Project Specification

Before you start blindly designing something, it is useful and necessary to put some thought into a plan for your project for the quarter. This includes defining a schedule and a set of milestones, and assign members to the various components of your project.

Your specification should cover the following topics:

  • Project Charter (4-5 pages)
    • The charter provides a high level description of your project
    • Project Overview (1/2 page): Summarize the project in layperson’s terms (e.g., one that a non-engineer could understand). This should not be more than one paragraph.
    • Project Approach (1-2 pages): Provide more details about what you will accomplish and how you plan to accomplish it. 
    • Minimum Viable Product (1-2 pages): Describe a minimum viable product that demonstrates your project. This should be something that you will achieve with very high probability. It demonstrates the basic functionality and idea and enables feedback. Aim to get an MVP as soon as possible. Then iterate quickly on top of that adding more features as you have time. How will you iterate upon that over the quarter? What are the specific objectives of the project for this quarter? What are the longer term goals? 
    • Constraints, Risk, and Feasibility (1/2-1 page): What are the potential stumbling blocks? What is realistically feasible here? The quarter goes by very quickly. The better approach is to over-deliver on what you promise, rather than under deliver on a set of unrealistic goals. Be sure to include risks – a list of things that could go wrong and how to avoid them.
  • Group Management (1/2 page)
    • What are the major roles in your group’s management?
    • How will decisions be made? By leader, consensus?
    • How will you communicate? Facebook Messenger, email, physical meetings, slack, discord, … ?
    • How will you know when you’re off schedule, and how will you deal with schedule slips?
    • Who is responsible for which deliverables and milestones?
  • Project Development (1/2 page)
    • What are the development roles and who will handle them?
    • What hardware/software will you use? What do you have available?

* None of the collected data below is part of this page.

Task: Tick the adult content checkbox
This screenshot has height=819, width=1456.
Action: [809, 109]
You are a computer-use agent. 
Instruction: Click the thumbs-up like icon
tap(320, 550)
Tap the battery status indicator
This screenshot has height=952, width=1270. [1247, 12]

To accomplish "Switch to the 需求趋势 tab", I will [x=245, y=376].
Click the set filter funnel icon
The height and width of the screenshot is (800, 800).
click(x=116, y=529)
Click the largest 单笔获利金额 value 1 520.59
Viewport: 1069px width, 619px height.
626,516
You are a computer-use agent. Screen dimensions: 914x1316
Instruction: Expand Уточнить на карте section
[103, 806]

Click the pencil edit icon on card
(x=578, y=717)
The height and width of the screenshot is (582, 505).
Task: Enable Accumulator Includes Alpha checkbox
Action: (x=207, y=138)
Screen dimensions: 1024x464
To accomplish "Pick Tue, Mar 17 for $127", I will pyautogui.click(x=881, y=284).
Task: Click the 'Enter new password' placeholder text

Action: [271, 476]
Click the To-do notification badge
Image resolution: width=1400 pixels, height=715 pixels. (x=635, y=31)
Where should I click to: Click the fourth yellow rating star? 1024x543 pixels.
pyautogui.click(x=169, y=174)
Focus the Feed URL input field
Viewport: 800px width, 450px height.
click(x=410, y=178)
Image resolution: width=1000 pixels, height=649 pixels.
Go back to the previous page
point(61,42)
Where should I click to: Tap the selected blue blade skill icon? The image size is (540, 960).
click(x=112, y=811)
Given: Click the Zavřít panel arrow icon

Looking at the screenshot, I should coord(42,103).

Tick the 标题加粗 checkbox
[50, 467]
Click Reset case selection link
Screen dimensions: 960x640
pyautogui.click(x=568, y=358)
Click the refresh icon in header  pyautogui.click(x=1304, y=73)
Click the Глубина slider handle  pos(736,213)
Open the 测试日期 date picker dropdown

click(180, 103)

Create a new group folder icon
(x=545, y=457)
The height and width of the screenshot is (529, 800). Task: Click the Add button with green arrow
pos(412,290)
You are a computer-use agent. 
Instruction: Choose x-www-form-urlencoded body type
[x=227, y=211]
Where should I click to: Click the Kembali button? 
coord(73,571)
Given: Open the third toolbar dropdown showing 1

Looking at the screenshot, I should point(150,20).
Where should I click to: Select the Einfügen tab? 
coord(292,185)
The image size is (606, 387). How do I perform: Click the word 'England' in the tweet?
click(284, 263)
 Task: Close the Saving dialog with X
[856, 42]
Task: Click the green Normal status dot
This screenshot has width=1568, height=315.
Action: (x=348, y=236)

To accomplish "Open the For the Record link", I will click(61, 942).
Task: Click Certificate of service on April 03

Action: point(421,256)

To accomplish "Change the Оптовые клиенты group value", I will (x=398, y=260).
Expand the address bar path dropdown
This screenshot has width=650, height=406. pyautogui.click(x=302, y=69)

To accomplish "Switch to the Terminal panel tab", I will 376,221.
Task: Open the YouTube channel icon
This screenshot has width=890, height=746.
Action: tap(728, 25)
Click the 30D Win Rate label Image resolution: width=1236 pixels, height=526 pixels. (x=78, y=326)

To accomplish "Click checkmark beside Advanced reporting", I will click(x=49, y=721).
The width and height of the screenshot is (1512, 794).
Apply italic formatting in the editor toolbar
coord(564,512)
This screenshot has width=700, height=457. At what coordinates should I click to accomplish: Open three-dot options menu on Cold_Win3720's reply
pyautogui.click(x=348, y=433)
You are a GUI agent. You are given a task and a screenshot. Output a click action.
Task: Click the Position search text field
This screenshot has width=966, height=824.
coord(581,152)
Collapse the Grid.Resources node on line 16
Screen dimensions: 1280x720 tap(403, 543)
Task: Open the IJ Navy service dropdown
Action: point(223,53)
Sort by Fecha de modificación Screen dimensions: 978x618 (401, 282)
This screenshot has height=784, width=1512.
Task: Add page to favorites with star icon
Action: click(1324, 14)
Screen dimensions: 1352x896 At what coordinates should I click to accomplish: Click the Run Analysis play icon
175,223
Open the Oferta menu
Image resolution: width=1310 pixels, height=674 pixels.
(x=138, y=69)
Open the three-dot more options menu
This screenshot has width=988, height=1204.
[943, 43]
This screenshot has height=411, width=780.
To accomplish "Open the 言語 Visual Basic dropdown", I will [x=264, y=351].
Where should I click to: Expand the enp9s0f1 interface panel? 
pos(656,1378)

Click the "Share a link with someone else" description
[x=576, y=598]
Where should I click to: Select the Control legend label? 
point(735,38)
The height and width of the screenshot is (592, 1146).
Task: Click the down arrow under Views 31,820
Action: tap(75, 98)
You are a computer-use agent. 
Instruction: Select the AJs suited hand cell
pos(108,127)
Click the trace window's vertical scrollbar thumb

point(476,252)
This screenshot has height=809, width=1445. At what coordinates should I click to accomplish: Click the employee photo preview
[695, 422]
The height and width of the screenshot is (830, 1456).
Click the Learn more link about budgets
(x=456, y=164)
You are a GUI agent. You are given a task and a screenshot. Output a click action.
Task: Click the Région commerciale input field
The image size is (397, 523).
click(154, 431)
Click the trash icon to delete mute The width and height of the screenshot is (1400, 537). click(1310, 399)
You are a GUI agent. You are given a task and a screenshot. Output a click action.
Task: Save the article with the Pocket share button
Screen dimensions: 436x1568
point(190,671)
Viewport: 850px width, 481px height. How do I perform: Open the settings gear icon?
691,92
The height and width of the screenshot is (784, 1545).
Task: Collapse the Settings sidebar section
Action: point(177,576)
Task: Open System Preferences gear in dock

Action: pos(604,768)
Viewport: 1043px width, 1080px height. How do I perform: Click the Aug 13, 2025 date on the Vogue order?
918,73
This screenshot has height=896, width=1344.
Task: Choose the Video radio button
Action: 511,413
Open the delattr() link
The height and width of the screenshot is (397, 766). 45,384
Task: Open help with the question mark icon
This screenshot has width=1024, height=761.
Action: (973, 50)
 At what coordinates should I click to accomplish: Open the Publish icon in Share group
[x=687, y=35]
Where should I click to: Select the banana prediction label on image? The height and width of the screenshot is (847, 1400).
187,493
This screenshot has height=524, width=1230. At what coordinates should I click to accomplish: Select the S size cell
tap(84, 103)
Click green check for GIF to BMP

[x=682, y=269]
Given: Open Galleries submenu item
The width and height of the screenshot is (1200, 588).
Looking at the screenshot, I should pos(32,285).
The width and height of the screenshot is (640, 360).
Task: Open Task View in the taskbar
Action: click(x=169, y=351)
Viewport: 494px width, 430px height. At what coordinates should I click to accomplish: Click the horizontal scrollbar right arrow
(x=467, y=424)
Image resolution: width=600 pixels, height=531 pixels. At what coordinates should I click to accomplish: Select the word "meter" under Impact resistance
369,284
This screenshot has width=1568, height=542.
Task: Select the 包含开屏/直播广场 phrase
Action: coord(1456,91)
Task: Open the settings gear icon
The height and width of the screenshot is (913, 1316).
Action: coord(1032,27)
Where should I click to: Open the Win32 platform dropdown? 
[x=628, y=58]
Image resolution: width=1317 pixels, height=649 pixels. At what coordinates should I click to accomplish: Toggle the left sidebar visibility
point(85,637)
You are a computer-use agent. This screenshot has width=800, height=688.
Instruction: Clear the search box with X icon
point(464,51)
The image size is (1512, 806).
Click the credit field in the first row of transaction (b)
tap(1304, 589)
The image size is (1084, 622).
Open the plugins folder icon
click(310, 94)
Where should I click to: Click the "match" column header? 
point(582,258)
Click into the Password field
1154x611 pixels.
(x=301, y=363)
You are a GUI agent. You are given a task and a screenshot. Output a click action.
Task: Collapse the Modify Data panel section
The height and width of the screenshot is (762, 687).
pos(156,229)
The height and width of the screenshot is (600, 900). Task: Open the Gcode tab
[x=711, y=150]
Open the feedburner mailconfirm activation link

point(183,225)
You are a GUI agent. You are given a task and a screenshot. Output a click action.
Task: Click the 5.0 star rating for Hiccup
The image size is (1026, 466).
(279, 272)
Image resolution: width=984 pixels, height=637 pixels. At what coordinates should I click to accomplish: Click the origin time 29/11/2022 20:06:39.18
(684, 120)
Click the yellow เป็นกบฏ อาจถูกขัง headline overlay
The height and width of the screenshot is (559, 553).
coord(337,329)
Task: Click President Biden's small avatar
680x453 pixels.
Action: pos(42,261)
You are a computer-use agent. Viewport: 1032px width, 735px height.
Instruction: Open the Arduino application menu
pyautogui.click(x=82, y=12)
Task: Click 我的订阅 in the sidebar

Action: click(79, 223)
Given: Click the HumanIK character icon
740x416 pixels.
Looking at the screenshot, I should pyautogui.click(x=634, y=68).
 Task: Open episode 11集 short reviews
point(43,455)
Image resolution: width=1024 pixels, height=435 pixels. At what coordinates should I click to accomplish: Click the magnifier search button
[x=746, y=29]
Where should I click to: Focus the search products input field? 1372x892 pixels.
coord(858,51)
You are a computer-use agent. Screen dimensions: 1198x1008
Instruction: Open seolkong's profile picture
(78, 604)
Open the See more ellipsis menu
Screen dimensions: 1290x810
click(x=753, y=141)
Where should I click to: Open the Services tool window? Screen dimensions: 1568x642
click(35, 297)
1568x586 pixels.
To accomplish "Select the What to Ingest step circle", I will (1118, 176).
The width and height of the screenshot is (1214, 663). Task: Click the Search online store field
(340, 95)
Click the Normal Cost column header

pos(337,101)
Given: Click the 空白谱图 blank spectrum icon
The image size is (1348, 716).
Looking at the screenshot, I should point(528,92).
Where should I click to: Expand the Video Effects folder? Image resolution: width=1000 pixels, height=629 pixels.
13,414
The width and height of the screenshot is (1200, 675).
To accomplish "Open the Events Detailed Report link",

What do you need?
    • If there is software/hardware that is needed, provide a justification for its cost. Where will you order it? When will it arrive?
    • How will you do testing?
    • How will you do documentation?
  • Project Milestones and Schedule (1-2 pages)
    • Define milestones that clear define their objective, what it means to complete each milestone, who is responsible, and when you expect to complete them. 
    • Define the milestones at two scales, a high level set of key milestones aka deliverables, and a low level set of weekly milestones that move you towards deliverables.
    • You must be able to demonstrate the completion of each deliverable. For example, take a video of something working, make a graph showing some processed data, or complete a documented github repos. 
    • Prioritize and organize your milestones. Some are necessary, others are useful, some are hopeful if time permits, etc. Gantt charts are helpful to better visualize the milestones and understand their dependencies.
    • A good rule of thumb is one milestone per person per week. And one deliverable per person every 2-3 weeks. The general expectation for UCSD classes is 8 hours/week of work outside of lecture. Think about breaking milestones into 8-10 hours of work. Be realistic at the same time, make sure you are driving towards a deliverable. 

Suggestions:

  • Like everything else in this course, you want to do this job only once. Of course, everything you plan now will be changed as reality imposes itself, but the more seriously you take the planning now the more productive you will be at having a successful project. If done well, this will make your quarter run more smoothly and serve as a blueprint for a successful project.
  • Formatting makes a huge difference. Spend some time now to learn to use a good document editing tool (latex?), find a professional template, etc.